Ferenc was recruited to lead efforts to return property seized by the Nazis to its owners or their heirs—a first-of-its-kind effort that forced him to stay in Germany for 10 years. During that time, he was called upon to help negotiate a reparations agreement with the government of West Germany.

It was a daunting and dangerous undertaking. Militant Jewish groups and others outraged at the treatment of the Germans resorted to death threats and letter bombs to stop people from engaging in negotiations.

“One thing that people don’t realize is how incredibly dangerous it was for these people,” said Greg Schneider, executive vice president of the Jewish Content Claims Against Germany, or Claims Conference, an organization created to negotiate agreements and subsequent negotiations. Handle the spread of money.

“But Ben always talked about it as if he had no choice – it would be unthinkable for him to give up, no matter what the survivors endured, no matter what the dangers.”

The German government finally agreed to compensate Holocaust victims worldwide.

West German Chancellor Konrad Adenauer first signed the agreement in Luxembourg in 1952, but because his pen ran out of ink, he borrowed one of Ferenc’s pens, a gift from his wife Gertrude, whom he had started dating as a teenager. When he graduated from law school.

Since the agreement was finalized, approximately $90 billion has been distributed to Holocaust survivors, according to the Claims Conference.

“He’s a treasure of humanity,” Snyder said of Ferenc.

Ferenc was also involved in getting the Germans to agree to maintain cemeteries where Holocaust victims were buried.

At one meeting, West German officials rejected the suggestion that they pay for the maintenance of Jewish cemeteries forever.

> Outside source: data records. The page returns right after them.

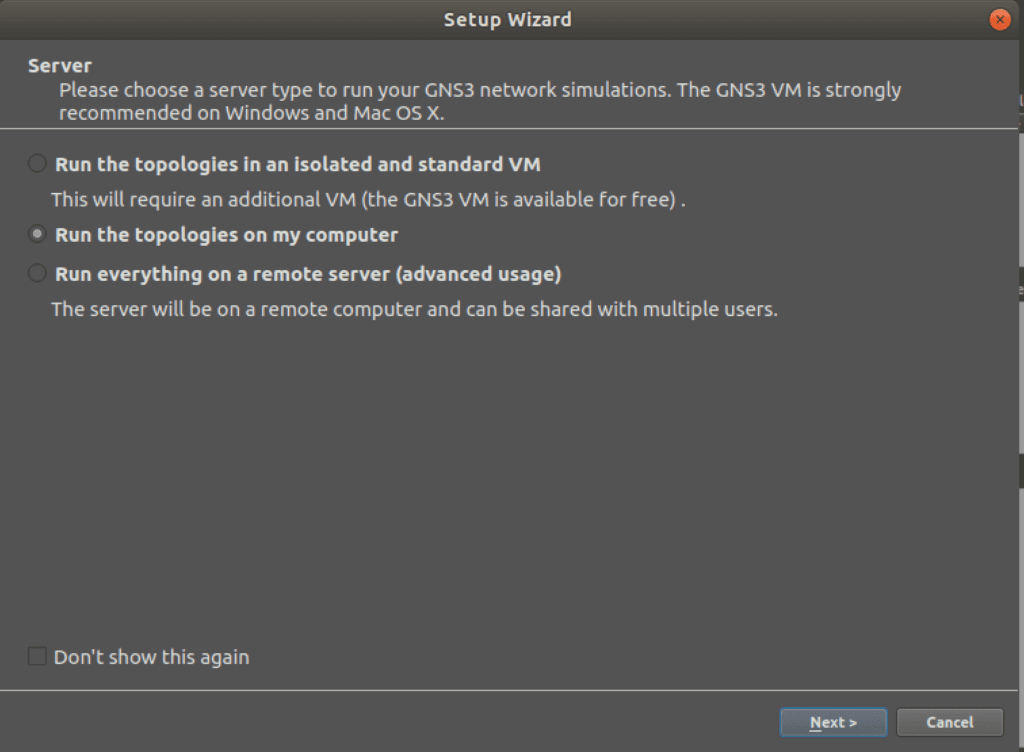Select "Run the topologies in an isolated and standard VM"
The height and width of the screenshot is (752, 1024).
290,164
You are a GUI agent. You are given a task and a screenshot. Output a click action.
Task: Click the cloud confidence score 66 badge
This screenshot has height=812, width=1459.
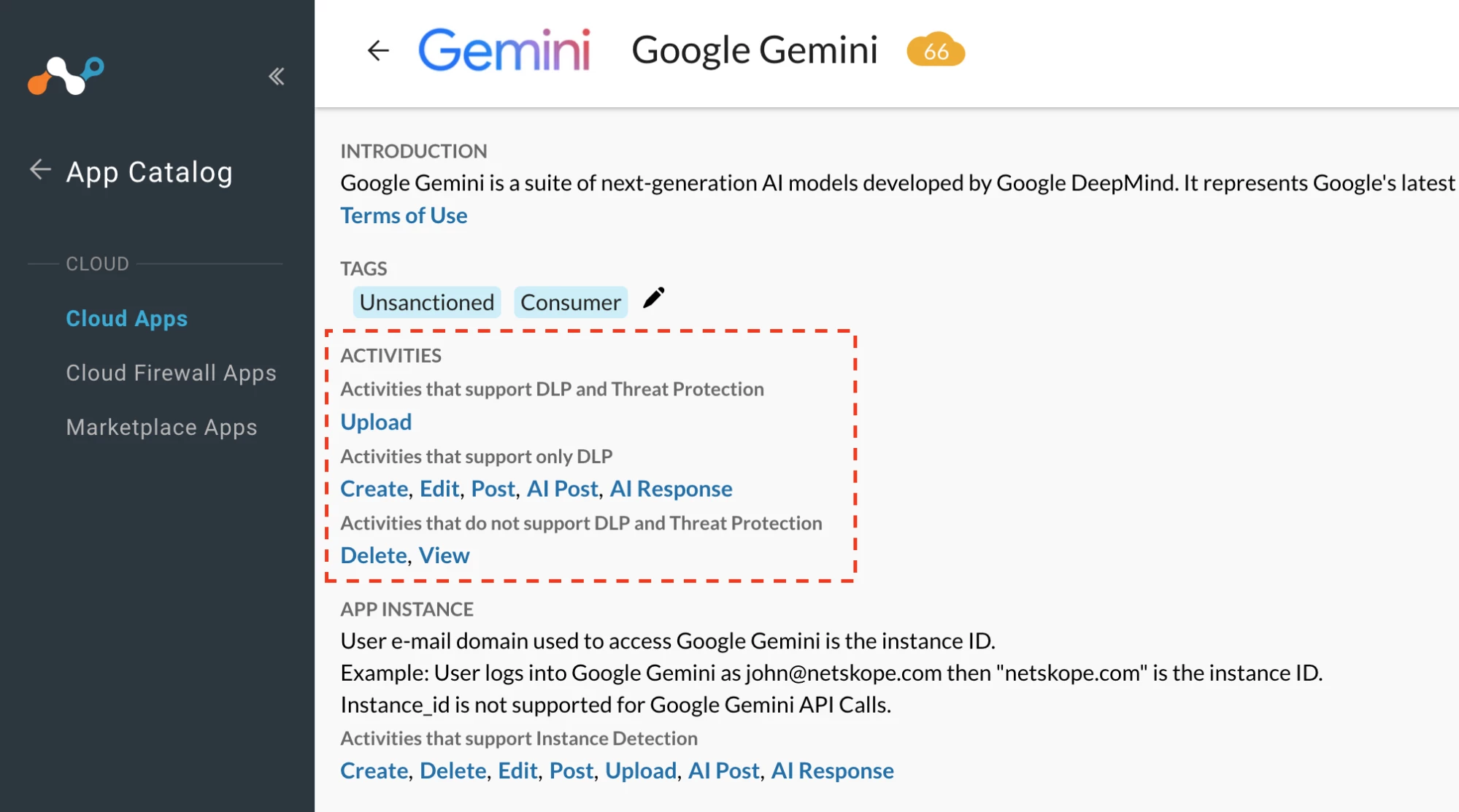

Livid, Ferenc dug into his pocket and pulled out the bones of a child he had picked up while walking in a field behind the concentration camp at Auschwitz.

“You want them to pay? You ask them,” he told the officials.

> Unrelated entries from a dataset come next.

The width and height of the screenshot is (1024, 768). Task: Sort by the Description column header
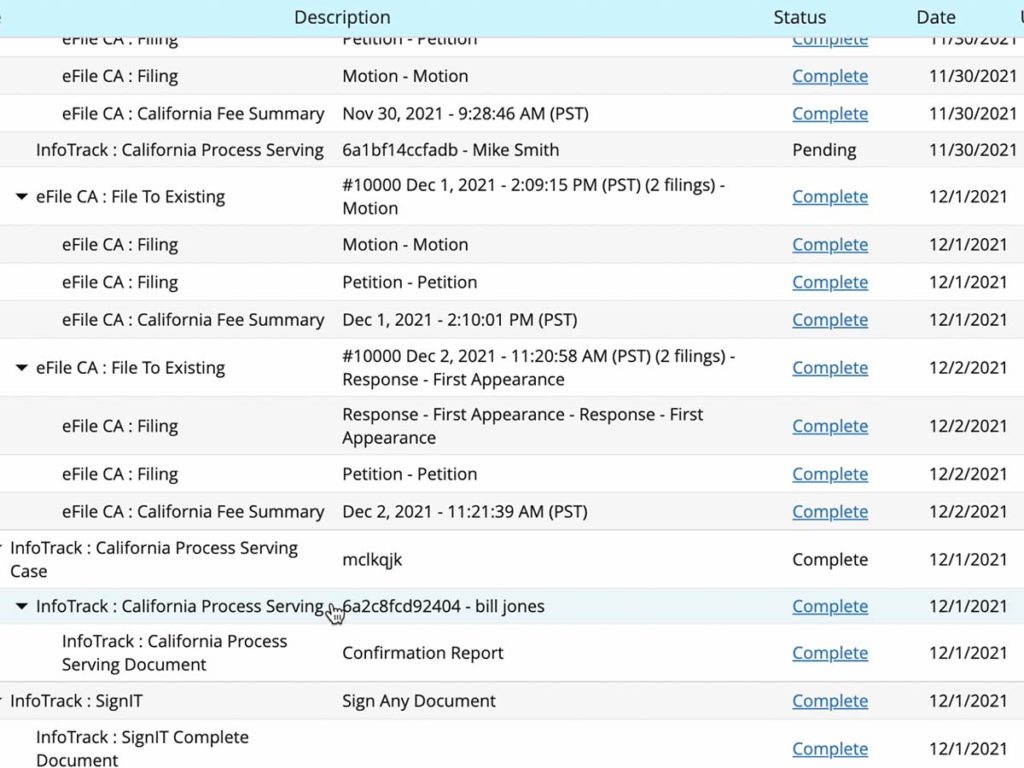click(x=342, y=17)
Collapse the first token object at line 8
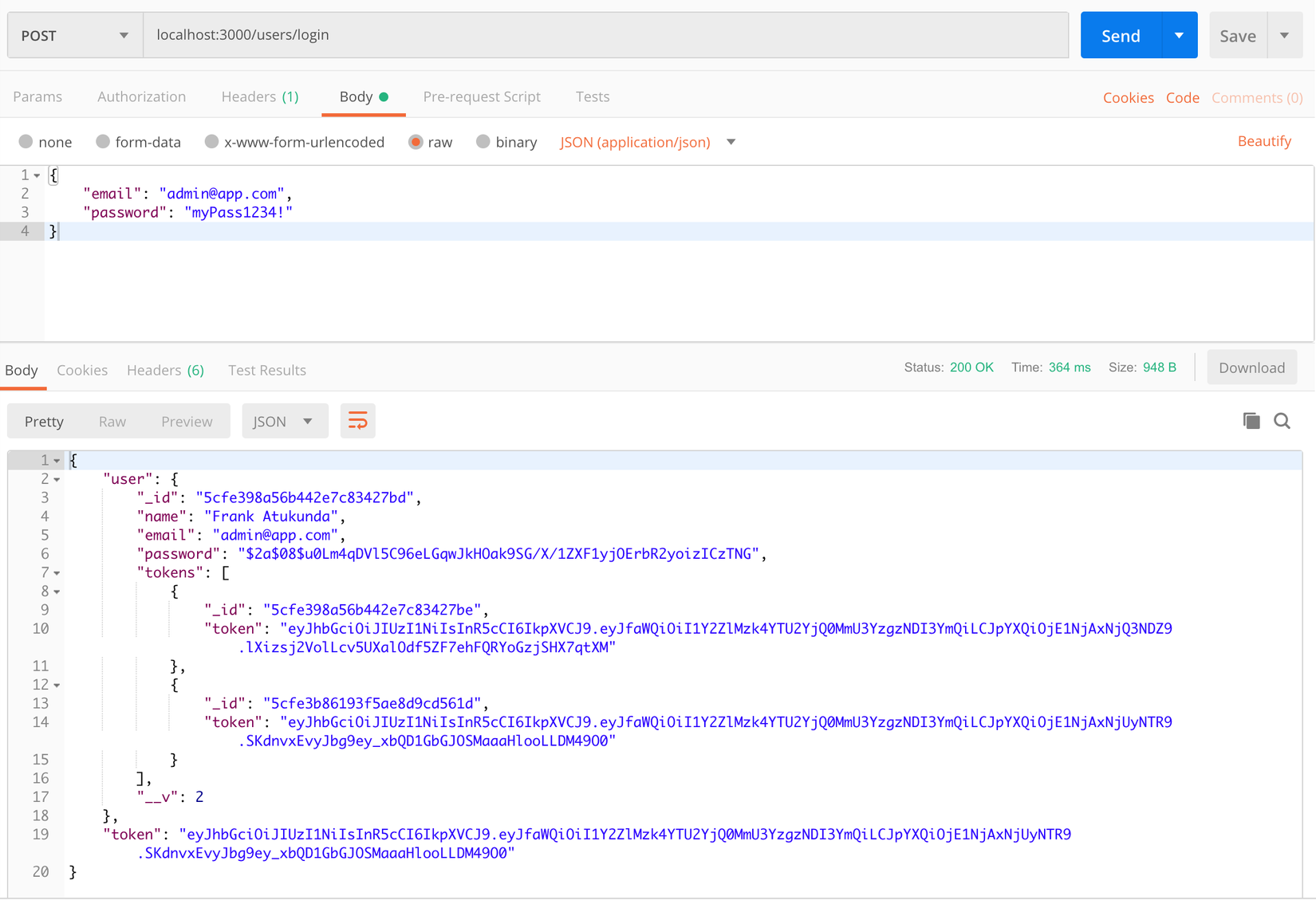Image resolution: width=1316 pixels, height=900 pixels. (x=57, y=592)
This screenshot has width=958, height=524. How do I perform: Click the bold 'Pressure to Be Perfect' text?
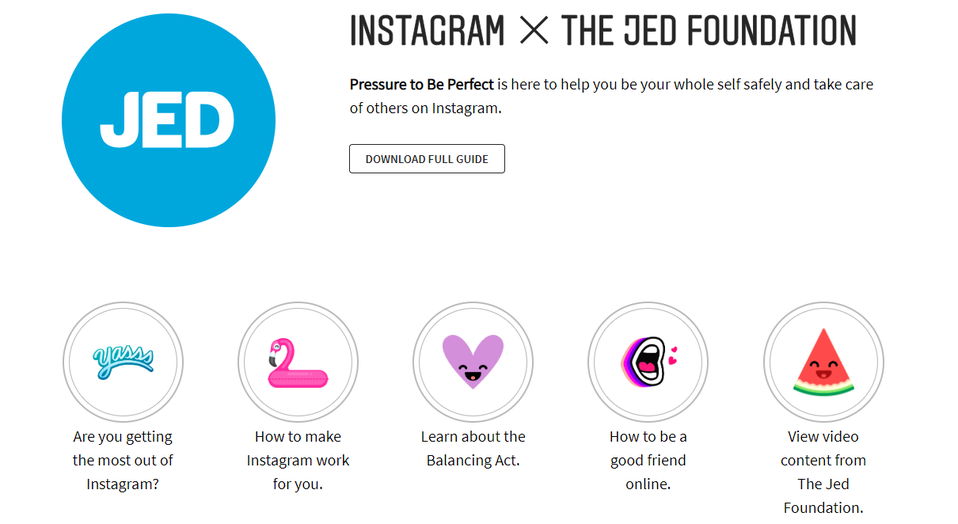[x=422, y=84]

According to Ferenc, the Germans retreated soon after.

“Those bones underscored the argument,” he said in a documentary about himself, “accusing evil.” “Without those bones, it wouldn’t have happened, I’m sure.”

Ferenc eventually moved his wife and four children to the United States and established a law practice in New York focusing on civil rights and civil liberties. He also lobbied for the establishment of the International Criminal Court and, at the age of 91, was selected to give closing statements in the court’s first case, the prosecution of Congolese general Thomas Lubanga Diallo.

Former ICC Chief Prosecutor Fatou Bensouda described Ferenc as a founding father of the court and his personal hero.

“In life, there are those who lead by example; whose contagious optimism and sense of purpose bring the seemingly impossible within reach,” she said in December 2020 at the courthouse unveiling of Ferenc’s statue.

Ferenc had long lamented to his family that, during the 10 years he lived in Germany, no one apologized for the actions of the Nazis. But on his 100th birthday, an email arrived in his inbox that he was suing.

It was a “very poignant and moving letter of remorse” that expressed “deep gratitude and appreciation for my father’s life’s work,” Ferentz’s son, Don, said.

“My father was very impressed by it,” he added.

Ferenc replied to the message the next day.

“It would be a more humane and peaceful world if everyone thought the way we do,” he wrote, according to a copy of the email shared with NBC News. “As I prepare to pass the torch, I am grateful to you and those like you who will follow my advice to ‘never give up’!

Over the years, Ferenc has received a boatload of awards and honors. Most recently, he was selected to receive Congress’ highest civilian honor, the Congressional Gold Medal, in December.

Ferentz has donated millions to the U.S. Holocaust Memorial Museum and other organizations promoting peace, vowing to end his life the way it began as a “poor boy.” And he traveled the world in the 90s spreading his “law, not war” motto.

“I was lucky to live this long,” said Ferenc, who turned 103 in March. “I hope I’ve done something good in that lifetime.”